Hard coatings synthesised by means of physical vapour deposition are nowadays applied in many different areas comprising the protection of cutting and forming tools as well as engineering components in various forms. A commonly used deposition technique is cathodic arc-evaporation as it allows for synthesising a huge variety of materials including metallic coatings, but also nitrides, carbides and oxides if a reactive background gas is used. In the last years, a major progress has been made by alloying well established coatings like TiN or CrN with other elements in order to improve their properties. The cathodes used for the deposition of such coatings typically contain 2 or 3 elements, in some cases even more. Investigations on the arc plasma properties, on the other hand, mainly focused on single-element cathodes in vacuum conditions. Only a few studies are available on the properties of multi-element cathodes or the influence of reactive gases on the plasma. The present project aims to study dual- element cathodes in the system AlCr since they are used to deposit the state-of-the-art hard coatings AlCrN and AlCrO. These studies will pioneer the understanding of the influence of reactive background gases on the cathode erosion, plasma properties and thin film growth. By correlating the results obtained from cathode, plasma and coating investigations, a comprehensive scientific basis of physical vapour deposition processes of multi-element coatings can be developed. Such information is necessary for the general scientific chain synthesis-structure- properties of coatings grown by plasma-based deposition processes like cathodic arc-evaporation which, in turn, enables a more efficient development of new coating materials with improved properties.

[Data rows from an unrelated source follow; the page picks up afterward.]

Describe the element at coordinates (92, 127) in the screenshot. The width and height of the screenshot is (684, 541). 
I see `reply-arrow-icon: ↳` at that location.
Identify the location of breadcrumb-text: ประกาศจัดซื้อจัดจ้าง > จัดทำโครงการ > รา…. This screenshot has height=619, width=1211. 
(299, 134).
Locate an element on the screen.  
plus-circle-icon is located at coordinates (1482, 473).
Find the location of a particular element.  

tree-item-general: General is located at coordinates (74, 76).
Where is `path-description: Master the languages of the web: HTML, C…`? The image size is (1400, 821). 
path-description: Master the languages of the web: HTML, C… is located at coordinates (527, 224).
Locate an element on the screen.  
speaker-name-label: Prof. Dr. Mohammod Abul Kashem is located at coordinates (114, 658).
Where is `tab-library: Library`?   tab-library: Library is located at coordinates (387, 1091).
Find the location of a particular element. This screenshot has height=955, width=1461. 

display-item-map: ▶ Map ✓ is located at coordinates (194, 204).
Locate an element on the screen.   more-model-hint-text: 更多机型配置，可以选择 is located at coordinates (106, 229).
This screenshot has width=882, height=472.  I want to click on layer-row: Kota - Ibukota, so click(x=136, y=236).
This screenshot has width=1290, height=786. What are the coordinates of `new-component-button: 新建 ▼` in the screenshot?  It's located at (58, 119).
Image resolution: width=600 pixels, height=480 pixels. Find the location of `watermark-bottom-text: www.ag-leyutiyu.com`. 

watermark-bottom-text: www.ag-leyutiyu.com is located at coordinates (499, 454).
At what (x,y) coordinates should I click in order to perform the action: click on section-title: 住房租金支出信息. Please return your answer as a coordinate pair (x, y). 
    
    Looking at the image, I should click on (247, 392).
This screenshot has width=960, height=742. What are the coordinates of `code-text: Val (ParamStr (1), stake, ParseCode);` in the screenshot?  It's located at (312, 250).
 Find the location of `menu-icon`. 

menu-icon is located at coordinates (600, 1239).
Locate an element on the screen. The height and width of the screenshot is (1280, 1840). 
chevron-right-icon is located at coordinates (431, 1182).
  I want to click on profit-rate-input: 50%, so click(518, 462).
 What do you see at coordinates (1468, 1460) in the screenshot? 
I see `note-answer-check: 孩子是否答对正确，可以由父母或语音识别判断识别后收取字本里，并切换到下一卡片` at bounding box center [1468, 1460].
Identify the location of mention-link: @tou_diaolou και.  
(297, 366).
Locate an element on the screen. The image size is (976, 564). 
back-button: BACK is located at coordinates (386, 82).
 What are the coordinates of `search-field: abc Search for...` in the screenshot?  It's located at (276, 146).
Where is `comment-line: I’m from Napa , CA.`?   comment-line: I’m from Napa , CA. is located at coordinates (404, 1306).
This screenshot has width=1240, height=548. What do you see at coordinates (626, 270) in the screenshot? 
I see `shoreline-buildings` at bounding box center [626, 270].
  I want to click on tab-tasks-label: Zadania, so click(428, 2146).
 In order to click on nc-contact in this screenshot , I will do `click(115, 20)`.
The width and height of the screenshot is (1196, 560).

The outcome of the current project provides a comprehensive overview on the cathodic arc plasma properties from AlCr dual-element cathodes in different gas atmospheres, namely Ar, N2 and O2 . Even though such plasmas are frequently employed for the synthesis of thin films or coatings, the understanding of these processes is limited. Most of the insights originate from investigations in vacuum conditions. The new results clearly show that the presence of a background gas strongly influences the plasma properties as the ion charge states and the ion energies are reduced with increasing gas pressure. This affects the growth conditions of the thin films which might not be as energetic as widely assumed, especially at higher gas pressures. The typically applied dc mode of the cathodic arc plasma has been studied in detail to serve as a reference for the synthesis of AlCrN, AlCrO or similar thin films.Another important aspect was the use of dual-element AlCr cathodes vs. single-element Al and Cr cathodes. The influence of the cathode composition on the plasma properties is less pronounced than the influence of the background gas, but a sound understanding is necessary to further improve the deposition process. In particular, phase changes on the cathode surface due to intermixing of Al and Cr and due to reactions with the background gas in the case of N2 and O2 are of interest. The obtained results will serve as a basis for future studies to reveal more details about the interrelation between the material properties of metallic cathodes and the plasma properties in the arc plasma from these cathodes. With such knowledge an economic synthesis of thin films and coatings with optimised properties is enabled.